- What the exercise asks
When you reach the entries below, transcribe each one exactly as it stands.

(Collected data entries)
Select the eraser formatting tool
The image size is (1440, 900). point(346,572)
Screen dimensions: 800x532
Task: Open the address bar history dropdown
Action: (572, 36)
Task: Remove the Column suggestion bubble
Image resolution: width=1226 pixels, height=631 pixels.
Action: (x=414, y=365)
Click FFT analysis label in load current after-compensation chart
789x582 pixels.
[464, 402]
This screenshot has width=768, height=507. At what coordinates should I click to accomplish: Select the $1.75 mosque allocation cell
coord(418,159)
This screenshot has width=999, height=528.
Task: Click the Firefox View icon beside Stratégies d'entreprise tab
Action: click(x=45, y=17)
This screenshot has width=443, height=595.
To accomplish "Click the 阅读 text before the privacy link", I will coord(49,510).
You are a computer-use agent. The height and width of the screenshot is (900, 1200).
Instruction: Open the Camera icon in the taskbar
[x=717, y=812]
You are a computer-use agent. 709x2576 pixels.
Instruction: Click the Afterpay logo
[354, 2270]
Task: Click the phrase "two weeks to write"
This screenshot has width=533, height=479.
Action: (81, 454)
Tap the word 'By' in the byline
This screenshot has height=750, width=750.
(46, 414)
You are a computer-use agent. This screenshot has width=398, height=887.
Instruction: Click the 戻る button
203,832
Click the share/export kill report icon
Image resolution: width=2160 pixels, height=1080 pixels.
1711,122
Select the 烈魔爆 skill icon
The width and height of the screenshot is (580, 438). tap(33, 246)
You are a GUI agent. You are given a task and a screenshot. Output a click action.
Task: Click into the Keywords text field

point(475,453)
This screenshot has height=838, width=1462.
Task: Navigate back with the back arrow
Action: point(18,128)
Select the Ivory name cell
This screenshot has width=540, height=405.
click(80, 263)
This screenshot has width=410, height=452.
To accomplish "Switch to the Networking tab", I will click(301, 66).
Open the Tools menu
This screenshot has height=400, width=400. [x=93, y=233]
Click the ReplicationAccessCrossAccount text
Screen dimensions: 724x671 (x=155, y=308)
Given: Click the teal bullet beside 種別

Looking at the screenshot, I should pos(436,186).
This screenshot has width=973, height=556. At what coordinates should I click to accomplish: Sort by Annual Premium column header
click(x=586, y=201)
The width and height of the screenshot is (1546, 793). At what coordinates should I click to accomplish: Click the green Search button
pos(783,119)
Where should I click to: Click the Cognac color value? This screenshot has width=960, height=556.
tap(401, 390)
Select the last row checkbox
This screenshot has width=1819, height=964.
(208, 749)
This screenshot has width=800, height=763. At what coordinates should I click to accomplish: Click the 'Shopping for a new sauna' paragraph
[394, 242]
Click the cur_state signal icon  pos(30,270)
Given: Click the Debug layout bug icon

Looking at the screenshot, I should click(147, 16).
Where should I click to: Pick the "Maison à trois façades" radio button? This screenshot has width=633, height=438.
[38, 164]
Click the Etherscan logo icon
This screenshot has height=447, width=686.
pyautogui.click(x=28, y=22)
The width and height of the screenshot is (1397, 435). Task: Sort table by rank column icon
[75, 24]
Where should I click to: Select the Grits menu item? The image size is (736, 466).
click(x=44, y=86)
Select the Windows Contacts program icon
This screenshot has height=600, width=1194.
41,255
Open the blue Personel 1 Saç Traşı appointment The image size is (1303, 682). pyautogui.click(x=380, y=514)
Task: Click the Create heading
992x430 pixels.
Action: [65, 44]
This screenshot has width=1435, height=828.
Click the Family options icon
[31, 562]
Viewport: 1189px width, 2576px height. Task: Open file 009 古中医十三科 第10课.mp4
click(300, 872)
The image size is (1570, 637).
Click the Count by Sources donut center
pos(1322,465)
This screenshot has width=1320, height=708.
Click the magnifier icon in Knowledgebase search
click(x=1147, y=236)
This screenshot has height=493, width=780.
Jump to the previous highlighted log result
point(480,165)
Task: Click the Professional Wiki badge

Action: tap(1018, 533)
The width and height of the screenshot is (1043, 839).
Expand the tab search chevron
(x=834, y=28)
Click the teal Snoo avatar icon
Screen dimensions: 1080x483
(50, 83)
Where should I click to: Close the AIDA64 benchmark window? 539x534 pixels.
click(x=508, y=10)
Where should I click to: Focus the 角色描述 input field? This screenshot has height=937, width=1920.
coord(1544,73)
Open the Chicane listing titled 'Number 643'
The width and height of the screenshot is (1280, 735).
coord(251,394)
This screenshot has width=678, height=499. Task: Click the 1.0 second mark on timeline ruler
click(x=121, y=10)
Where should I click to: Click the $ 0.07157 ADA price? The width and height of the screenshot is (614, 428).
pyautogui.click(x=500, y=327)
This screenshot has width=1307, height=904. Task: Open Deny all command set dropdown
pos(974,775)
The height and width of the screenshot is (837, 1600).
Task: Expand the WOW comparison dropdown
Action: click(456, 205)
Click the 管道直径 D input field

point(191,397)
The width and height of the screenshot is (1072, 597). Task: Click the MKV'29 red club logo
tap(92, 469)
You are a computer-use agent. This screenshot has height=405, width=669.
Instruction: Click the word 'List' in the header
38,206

- Solution to this task
Select the eraser formatting tool
The image size is (1440, 900). point(346,572)
Screen dimensions: 800x532
Task: Open the address bar history dropdown
Action: (572, 36)
Task: Remove the Column suggestion bubble
Image resolution: width=1226 pixels, height=631 pixels.
Action: (x=414, y=365)
Click FFT analysis label in load current after-compensation chart
789x582 pixels.
[464, 402]
This screenshot has width=768, height=507. At what coordinates should I click to accomplish: Select the $1.75 mosque allocation cell
coord(418,159)
This screenshot has width=999, height=528.
Task: Click the Firefox View icon beside Stratégies d'entreprise tab
Action: click(x=45, y=17)
This screenshot has width=443, height=595.
To accomplish "Click the 阅读 text before the privacy link", I will coord(49,510).
You are a computer-use agent. The height and width of the screenshot is (900, 1200).
Instruction: Open the Camera icon in the taskbar
[x=717, y=812]
You are a computer-use agent. 709x2576 pixels.
Instruction: Click the Afterpay logo
[354, 2270]
Task: Click the phrase "two weeks to write"
This screenshot has width=533, height=479.
Action: (81, 454)
Tap the word 'By' in the byline
This screenshot has height=750, width=750.
(46, 414)
You are a computer-use agent. This screenshot has width=398, height=887.
Instruction: Click the 戻る button
203,832
Click the share/export kill report icon
Image resolution: width=2160 pixels, height=1080 pixels.
1711,122
Select the 烈魔爆 skill icon
The width and height of the screenshot is (580, 438). tap(33, 246)
You are a GUI agent. You are given a task and a screenshot. Output a click action.
Task: Click into the Keywords text field

point(475,453)
This screenshot has height=838, width=1462.
Task: Navigate back with the back arrow
Action: point(18,128)
Select the Ivory name cell
This screenshot has width=540, height=405.
click(80, 263)
This screenshot has width=410, height=452.
To accomplish "Switch to the Networking tab", I will click(301, 66).
Open the Tools menu
This screenshot has height=400, width=400. [x=93, y=233]
Click the ReplicationAccessCrossAccount text
Screen dimensions: 724x671 (x=155, y=308)
Given: Click the teal bullet beside 種別

Looking at the screenshot, I should pos(436,186).
This screenshot has width=973, height=556. At what coordinates should I click to accomplish: Sort by Annual Premium column header
click(x=586, y=201)
The width and height of the screenshot is (1546, 793). At what coordinates should I click to accomplish: Click the green Search button
pos(783,119)
Where should I click to: Click the Cognac color value? This screenshot has width=960, height=556.
tap(401, 390)
Select the last row checkbox
This screenshot has width=1819, height=964.
(208, 749)
This screenshot has width=800, height=763. At what coordinates should I click to accomplish: Click the 'Shopping for a new sauna' paragraph
[394, 242]
Click the cur_state signal icon  pos(30,270)
Given: Click the Debug layout bug icon

Looking at the screenshot, I should click(147, 16).
Where should I click to: Pick the "Maison à trois façades" radio button? This screenshot has width=633, height=438.
[38, 164]
Click the Etherscan logo icon
This screenshot has height=447, width=686.
pyautogui.click(x=28, y=22)
The width and height of the screenshot is (1397, 435). Task: Sort table by rank column icon
[75, 24]
Where should I click to: Select the Grits menu item? The image size is (736, 466).
click(x=44, y=86)
Select the Windows Contacts program icon
This screenshot has height=600, width=1194.
41,255
Open the blue Personel 1 Saç Traşı appointment The image size is (1303, 682). pyautogui.click(x=380, y=514)
Task: Click the Create heading
992x430 pixels.
Action: [65, 44]
This screenshot has width=1435, height=828.
Click the Family options icon
[31, 562]
Viewport: 1189px width, 2576px height. Task: Open file 009 古中医十三科 第10课.mp4
click(300, 872)
The image size is (1570, 637).
Click the Count by Sources donut center
pos(1322,465)
This screenshot has width=1320, height=708.
Click the magnifier icon in Knowledgebase search
click(x=1147, y=236)
This screenshot has height=493, width=780.
Jump to the previous highlighted log result
point(480,165)
Task: Click the Professional Wiki badge

Action: tap(1018, 533)
The width and height of the screenshot is (1043, 839).
Expand the tab search chevron
(x=834, y=28)
Click the teal Snoo avatar icon
Screen dimensions: 1080x483
(50, 83)
Where should I click to: Close the AIDA64 benchmark window? 539x534 pixels.
click(x=508, y=10)
Where should I click to: Focus the 角色描述 input field? This screenshot has height=937, width=1920.
coord(1544,73)
Open the Chicane listing titled 'Number 643'
The width and height of the screenshot is (1280, 735).
coord(251,394)
This screenshot has width=678, height=499. Task: Click the 1.0 second mark on timeline ruler
click(x=121, y=10)
Where should I click to: Click the $ 0.07157 ADA price? The width and height of the screenshot is (614, 428).
pyautogui.click(x=500, y=327)
This screenshot has width=1307, height=904. Task: Open Deny all command set dropdown
pos(974,775)
The height and width of the screenshot is (837, 1600).
Task: Expand the WOW comparison dropdown
Action: click(456, 205)
Click the 管道直径 D input field

point(191,397)
The width and height of the screenshot is (1072, 597). Task: Click the MKV'29 red club logo
tap(92, 469)
You are a computer-use agent. This screenshot has height=405, width=669.
Instruction: Click the word 'List' in the header
38,206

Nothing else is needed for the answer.